Das ist primär eine politische Frage. Grundsätzlich befürworte ich eine Eindämmungsstrategie, bei der man auch regionaler und gezielter dort Massnahmen treffen kann, wo es aufgrund der Fallzahlen angezeigt ist. Was es allerdings dazu braucht, sind verlässliche Daten.
Bei der Impfstoffforschung gegen das Coronavirus haben genetische Impfstoffe die Nase weit vorne. Man weiss jedoch noch wenig über eventuelle Nachteile solcher Vakzine. Ist das nicht gefährlich?

________________________________________

_AUFGABE A_
Nenne alle Substantive aus dem Absatz des ausgewählten Textes, der mit „Das ist primär eine politische Frage.“ beginnt.
_AUFGABE B_
Gib aus dem ausgewählten Text die Passage von „Bei der Impfstoffforschung“ bis einschließlich „das nicht gefährlich?“ unverändert wieder.
Die Datensätze stammen aus einer anderen Quelle als der ausgewählte Text.

________________________________________

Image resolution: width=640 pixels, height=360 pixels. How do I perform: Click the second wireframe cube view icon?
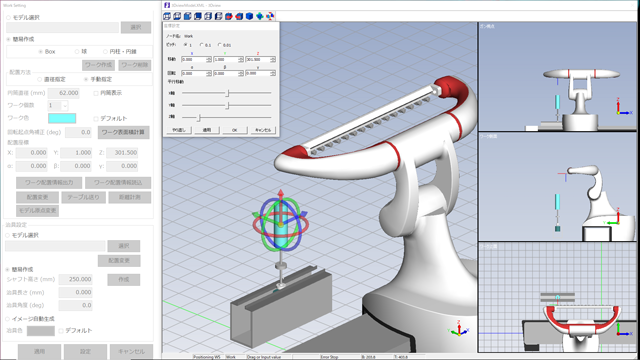177,16
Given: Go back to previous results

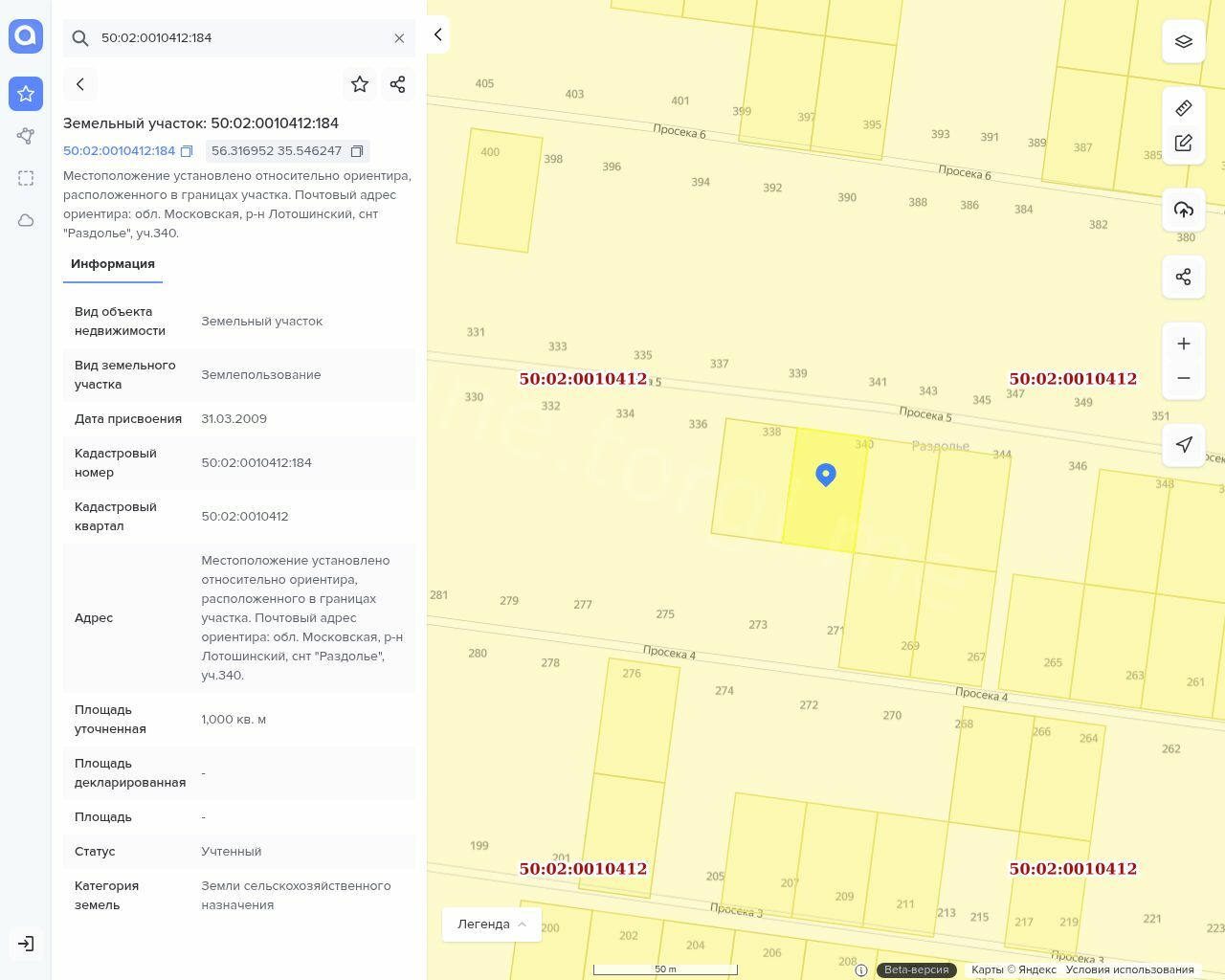Looking at the screenshot, I should (80, 84).
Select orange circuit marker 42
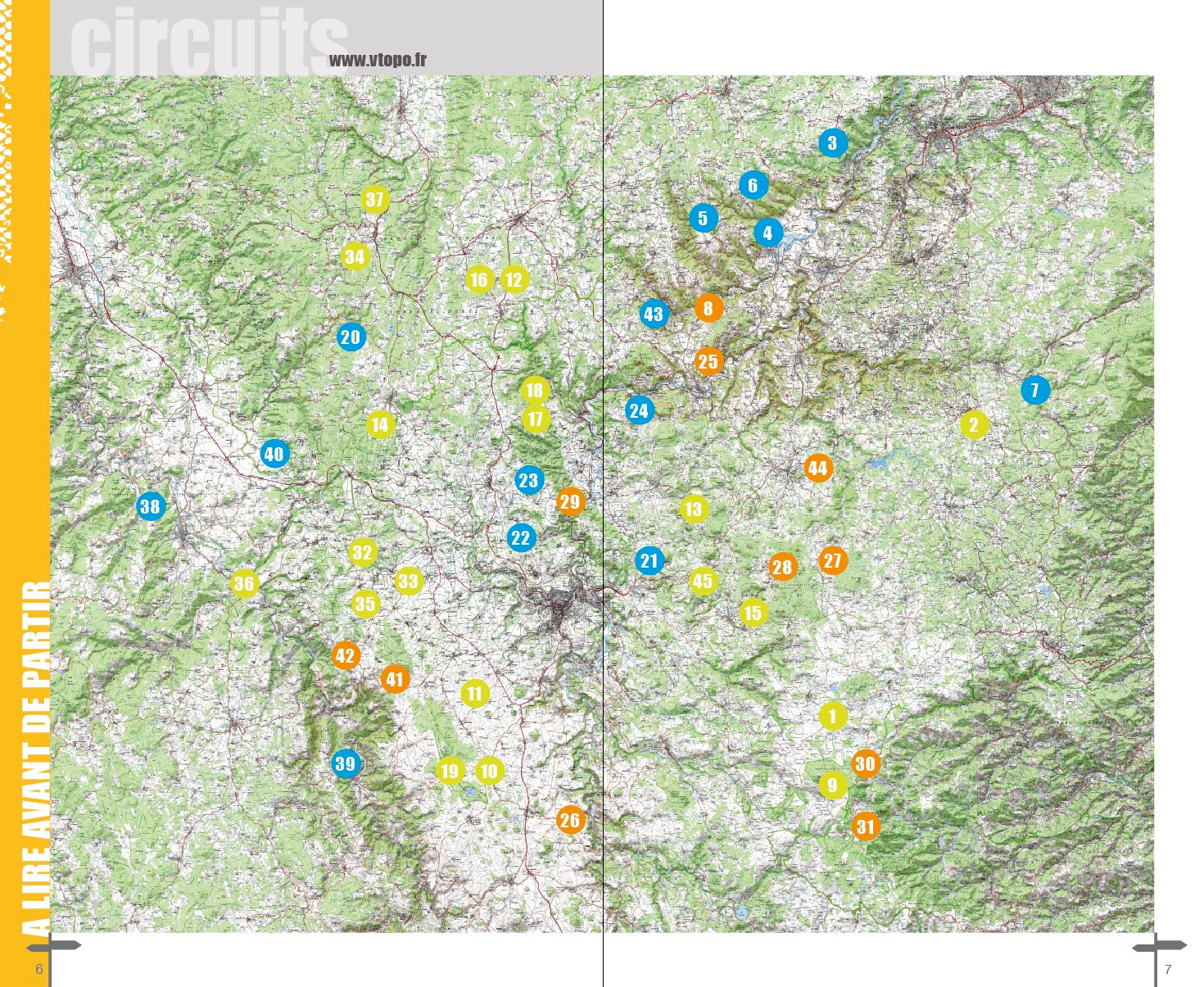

________________________________________

_SCHRIFTLICHE ANTWORT A_
Frage, Eindämmungsstrategie, Massnahmen, Fallzahlen, Daten

_SCHRIFTLICHE ANTWORT B_
Bei der Impfstoffforschung gegen das Coronavirus haben genetische Impfstoffe die Nase weit vorne. Man weiss jedoch noch wenig über eventuelle Nachteile solcher Vakzine. Ist das nicht gefährlich?